Starting Your Healthcare Career: The Nursing Assistant Program

A nursing assistant wearing a scrub suit is taking a patient's blood pressure using a wrist blood pressure monitor.

Are you passionate about improving healthcare and serving others? You might find success as a nursing assistant. Nursing assistants are critical in aiding nurses and other healthcare professionals and delivering direct patient care. This blog post covers what nursing assistants do, where they work, how much it costs to train, how long the program lasts, how to become licensed, what career prospects there are, and how much they do CNAs earn.

What are the duties and responsibilities of nursing assistants?

As a nursing assistant, you will provide essential patient care in different healthcare settings like hospitals, nursing homes, and even homes. Your duties may include:

  • Helping patients with daily activities like bathing, dressing, and eating.
  • Assisting patients with moving and walking safely.
  • Recording vital signs like temperature, blood pressure, and pulse.
  • Keeping track of patient information and reporting any changes in their condition.
  • Supporting nurses during procedures and treatments.
  • Keeping the environment clean and organized.

Work Environment: 

As a nursing assistant, you can work in hospitals, long-term care facilities, clinics, and more. The work environment can be demanding, and you need physical strength as you may have to lift and move patients. You might work full-time, part-time, or on a schedule that includes evenings, weekends, and holidays.

Cost and Program Length:

The cost of a nursing assistant program can vary depending on where you study. Community colleges, vocational schools, and trade schools offer these programs. It can cost a few hundred to a few thousand dollars. Financial aid, scholarships, and grants may be available to help you with the cost.
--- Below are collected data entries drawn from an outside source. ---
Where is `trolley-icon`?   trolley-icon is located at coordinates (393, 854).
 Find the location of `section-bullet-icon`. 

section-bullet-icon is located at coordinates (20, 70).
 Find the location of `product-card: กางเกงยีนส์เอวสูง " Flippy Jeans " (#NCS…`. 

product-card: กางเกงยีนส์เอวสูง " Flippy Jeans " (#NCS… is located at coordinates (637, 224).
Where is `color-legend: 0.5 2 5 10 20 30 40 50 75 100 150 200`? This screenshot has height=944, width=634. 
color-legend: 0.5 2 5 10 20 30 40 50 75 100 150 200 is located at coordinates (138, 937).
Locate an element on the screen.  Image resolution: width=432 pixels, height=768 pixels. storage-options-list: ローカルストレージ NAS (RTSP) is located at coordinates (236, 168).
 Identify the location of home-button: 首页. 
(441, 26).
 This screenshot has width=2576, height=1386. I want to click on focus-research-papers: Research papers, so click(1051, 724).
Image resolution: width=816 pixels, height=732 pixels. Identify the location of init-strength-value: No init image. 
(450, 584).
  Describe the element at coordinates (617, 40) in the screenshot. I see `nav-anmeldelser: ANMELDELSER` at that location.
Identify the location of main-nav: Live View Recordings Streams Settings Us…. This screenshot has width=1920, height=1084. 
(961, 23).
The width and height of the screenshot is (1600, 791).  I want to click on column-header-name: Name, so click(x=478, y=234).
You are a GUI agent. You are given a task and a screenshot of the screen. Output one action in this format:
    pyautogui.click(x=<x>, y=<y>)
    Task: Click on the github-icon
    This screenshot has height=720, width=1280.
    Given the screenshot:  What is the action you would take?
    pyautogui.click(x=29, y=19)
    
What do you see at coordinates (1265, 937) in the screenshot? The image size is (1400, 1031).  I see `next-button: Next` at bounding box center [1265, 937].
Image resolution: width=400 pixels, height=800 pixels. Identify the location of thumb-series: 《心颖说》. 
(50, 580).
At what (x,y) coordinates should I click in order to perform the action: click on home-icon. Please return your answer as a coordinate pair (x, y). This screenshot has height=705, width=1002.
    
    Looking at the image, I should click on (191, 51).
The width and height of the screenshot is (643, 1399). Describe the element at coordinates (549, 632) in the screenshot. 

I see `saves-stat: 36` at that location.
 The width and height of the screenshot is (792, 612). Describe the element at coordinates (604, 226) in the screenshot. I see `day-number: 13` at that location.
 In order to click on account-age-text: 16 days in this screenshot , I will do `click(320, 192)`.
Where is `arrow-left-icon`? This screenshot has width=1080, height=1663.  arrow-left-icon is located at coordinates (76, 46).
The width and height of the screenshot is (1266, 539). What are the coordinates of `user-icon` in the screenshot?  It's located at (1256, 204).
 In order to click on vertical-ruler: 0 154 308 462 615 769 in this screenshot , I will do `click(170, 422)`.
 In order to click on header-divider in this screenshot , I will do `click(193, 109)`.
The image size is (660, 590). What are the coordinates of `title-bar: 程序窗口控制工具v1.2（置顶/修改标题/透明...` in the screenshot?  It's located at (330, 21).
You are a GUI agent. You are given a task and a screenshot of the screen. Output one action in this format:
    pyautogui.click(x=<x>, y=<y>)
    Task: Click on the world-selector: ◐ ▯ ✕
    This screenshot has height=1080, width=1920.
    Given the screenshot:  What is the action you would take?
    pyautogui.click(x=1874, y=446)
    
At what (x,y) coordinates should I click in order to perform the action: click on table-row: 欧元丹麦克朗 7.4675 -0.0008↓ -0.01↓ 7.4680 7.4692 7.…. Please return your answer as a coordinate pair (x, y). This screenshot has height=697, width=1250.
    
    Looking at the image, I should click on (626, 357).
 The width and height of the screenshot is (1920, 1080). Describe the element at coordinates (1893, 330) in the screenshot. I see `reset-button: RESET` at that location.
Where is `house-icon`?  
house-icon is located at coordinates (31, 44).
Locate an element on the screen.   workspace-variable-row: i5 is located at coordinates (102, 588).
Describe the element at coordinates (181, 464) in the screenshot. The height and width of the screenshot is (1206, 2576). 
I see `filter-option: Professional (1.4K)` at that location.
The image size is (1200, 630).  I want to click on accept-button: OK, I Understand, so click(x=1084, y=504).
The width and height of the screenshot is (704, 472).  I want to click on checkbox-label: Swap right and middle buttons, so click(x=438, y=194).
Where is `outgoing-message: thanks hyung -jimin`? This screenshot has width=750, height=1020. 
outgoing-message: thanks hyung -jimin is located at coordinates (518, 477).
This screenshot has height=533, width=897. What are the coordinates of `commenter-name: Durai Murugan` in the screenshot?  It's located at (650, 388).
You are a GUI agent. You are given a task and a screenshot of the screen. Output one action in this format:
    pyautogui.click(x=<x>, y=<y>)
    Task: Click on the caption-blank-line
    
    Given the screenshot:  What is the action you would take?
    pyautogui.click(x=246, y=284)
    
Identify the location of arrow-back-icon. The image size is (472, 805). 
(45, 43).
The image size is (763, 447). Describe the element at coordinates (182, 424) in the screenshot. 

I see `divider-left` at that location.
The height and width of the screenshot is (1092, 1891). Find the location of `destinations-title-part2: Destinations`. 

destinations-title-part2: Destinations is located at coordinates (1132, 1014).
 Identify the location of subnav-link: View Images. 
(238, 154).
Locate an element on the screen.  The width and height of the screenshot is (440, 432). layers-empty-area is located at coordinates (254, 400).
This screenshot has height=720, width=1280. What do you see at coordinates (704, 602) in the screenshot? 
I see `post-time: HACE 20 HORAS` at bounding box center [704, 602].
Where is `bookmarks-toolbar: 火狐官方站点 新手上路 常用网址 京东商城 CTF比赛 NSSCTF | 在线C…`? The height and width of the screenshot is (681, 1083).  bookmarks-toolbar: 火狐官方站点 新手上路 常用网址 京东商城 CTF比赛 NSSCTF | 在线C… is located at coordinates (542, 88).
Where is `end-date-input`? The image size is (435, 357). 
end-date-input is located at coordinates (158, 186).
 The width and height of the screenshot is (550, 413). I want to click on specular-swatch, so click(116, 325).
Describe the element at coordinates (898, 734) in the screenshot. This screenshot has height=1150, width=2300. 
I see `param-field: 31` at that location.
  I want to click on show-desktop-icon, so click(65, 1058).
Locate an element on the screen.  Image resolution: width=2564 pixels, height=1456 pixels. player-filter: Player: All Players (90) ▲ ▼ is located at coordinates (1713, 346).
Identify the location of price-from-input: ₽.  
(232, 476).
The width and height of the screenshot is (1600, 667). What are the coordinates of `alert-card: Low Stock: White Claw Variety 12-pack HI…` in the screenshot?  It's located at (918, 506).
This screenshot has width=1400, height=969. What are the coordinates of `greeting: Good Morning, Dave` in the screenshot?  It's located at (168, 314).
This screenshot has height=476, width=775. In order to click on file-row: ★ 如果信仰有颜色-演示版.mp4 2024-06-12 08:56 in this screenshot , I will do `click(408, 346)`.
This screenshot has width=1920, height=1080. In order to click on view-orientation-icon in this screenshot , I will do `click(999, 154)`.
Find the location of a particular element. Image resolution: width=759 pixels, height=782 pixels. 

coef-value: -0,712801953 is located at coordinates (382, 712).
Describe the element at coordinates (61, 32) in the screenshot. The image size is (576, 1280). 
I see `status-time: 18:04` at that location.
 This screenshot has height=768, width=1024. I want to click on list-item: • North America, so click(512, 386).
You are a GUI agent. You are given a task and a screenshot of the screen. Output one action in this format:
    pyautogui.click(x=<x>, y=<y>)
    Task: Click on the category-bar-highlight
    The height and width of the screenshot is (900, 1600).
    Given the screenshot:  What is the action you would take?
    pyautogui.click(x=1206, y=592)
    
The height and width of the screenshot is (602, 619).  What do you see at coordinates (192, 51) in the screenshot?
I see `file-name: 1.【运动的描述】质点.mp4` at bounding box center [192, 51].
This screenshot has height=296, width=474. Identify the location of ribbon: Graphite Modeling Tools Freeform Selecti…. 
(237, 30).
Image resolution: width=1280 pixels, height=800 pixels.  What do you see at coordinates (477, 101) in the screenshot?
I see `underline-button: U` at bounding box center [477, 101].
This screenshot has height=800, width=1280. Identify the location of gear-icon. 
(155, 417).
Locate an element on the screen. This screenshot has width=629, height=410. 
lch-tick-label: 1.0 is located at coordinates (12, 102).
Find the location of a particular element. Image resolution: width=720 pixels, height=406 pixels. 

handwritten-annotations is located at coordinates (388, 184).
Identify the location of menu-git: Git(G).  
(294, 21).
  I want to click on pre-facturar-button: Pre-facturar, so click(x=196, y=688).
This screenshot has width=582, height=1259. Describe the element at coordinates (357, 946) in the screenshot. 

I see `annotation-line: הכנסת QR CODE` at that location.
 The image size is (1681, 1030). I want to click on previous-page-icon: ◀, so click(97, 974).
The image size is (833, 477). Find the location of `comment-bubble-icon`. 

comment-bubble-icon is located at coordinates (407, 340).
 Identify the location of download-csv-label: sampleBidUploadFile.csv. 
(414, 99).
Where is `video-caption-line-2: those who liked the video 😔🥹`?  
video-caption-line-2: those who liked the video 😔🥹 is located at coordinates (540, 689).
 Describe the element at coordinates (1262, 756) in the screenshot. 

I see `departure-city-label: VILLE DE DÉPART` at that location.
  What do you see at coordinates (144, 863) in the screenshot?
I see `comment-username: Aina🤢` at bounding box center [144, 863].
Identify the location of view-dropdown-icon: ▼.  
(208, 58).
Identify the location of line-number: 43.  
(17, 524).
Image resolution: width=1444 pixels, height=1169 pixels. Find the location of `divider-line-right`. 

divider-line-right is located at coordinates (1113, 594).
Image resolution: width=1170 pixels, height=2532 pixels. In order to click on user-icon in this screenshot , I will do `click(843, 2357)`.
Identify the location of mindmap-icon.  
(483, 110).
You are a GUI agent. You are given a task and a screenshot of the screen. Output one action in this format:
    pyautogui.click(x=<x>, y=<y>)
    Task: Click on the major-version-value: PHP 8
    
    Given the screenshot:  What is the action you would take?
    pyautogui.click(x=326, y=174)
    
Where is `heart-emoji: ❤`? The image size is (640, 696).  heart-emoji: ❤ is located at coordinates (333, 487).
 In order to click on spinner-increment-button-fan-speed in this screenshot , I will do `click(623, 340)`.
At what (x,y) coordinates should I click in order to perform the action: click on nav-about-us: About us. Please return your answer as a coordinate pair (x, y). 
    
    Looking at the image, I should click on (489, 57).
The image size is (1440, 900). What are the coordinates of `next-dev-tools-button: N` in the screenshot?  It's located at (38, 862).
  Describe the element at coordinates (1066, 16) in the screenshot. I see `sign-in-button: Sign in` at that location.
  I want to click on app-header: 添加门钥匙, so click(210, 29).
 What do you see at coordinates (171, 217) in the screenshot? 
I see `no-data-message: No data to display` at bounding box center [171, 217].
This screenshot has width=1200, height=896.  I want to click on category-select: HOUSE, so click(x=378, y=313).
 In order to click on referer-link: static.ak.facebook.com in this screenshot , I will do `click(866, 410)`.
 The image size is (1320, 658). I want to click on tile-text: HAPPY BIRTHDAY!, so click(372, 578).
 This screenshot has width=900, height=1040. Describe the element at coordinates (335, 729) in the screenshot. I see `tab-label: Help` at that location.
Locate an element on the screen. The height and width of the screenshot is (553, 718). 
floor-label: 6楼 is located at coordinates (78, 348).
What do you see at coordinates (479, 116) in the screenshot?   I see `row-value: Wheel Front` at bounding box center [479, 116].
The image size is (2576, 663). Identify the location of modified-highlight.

The program usually lasts between 4 to 12 weeks. During the program, you will learn in classrooms and get hands-on experience to develop the skills you need to provide good care to patients.

Licensing Requirements: 

In most states, you must be certified or licensed as a nursing assistant. To get licensed, you must complete an approved nursing assistant program and pass an exam. The exam may have a written part and a skills evaluation. Once you pass, you can apply for your CNA license from the state nursing board or a designated regulatory agency, submitting an application form, proof of training and exam results, and paying the necessary fees.

Job Opportunities and Demand: 

There is a high demand for nursing assistants because of the growing population and increased healthcare needs. The number of nursing assistant jobs is expected to grow 5 percent from 2021 to 2030, according to the U.S. Bureau of Labor Statistics. This means there will be around 220,200 new job openings for nursing assistants in the next decade.

You can find job opportunities in hospitals, nursing homes, home healthcare agencies, assisted living facilities, and hospices. Many nursing assistants use their experience as a starting point to further their careers by getting more education and training in nursing or other healthcare jobs.

How much do CNAs earn?

The salary of a nursing assistant can vary depending on things like experience, location, and where you work. In May 2021, the median annual wage for nursing assistants was $30,310. With more experience and additional certifications, you can earn more. Some employers also offer benefits like health insurance and retirement plans.

Top-Earning Work Settings for CNAs

Government - $37,310

Hospitals; state, local, and private - $35,870

Nursing care facilities (skilled nursing facilities) - $29,970

Continuing care retirement communities and assisted living facilities for the elderly - $29,900

Home healthcare services - $29,280

Source: Bureau of Labor Statistics

Certified nursing assistants (CNAs) commonly work in two main places: nursing care facilities and hospitals. Among these, skilled nursing facilities have the most job opportunities and the highest number of CNAs. Assisted living facilities and retirement communities for the elderly also have a good amount of CNA positions.

Even though nursing care facilities (skilled nursing facilities) have the most CNAs, government jobs pay the most compared to the other work settings mentioned above.

Final Thoughts: 

The Nursing Assistant Program is a great way to start a rewarding healthcare career. By enrolling in a reputable community college, vocational school, or trade school program, you can gain the skills and knowledge needed to provide caring and compassionate patient support. With a short program length and good job prospects, becoming a nursing assistant opens doors to a fulfilling career with opportunities for growth and advancement.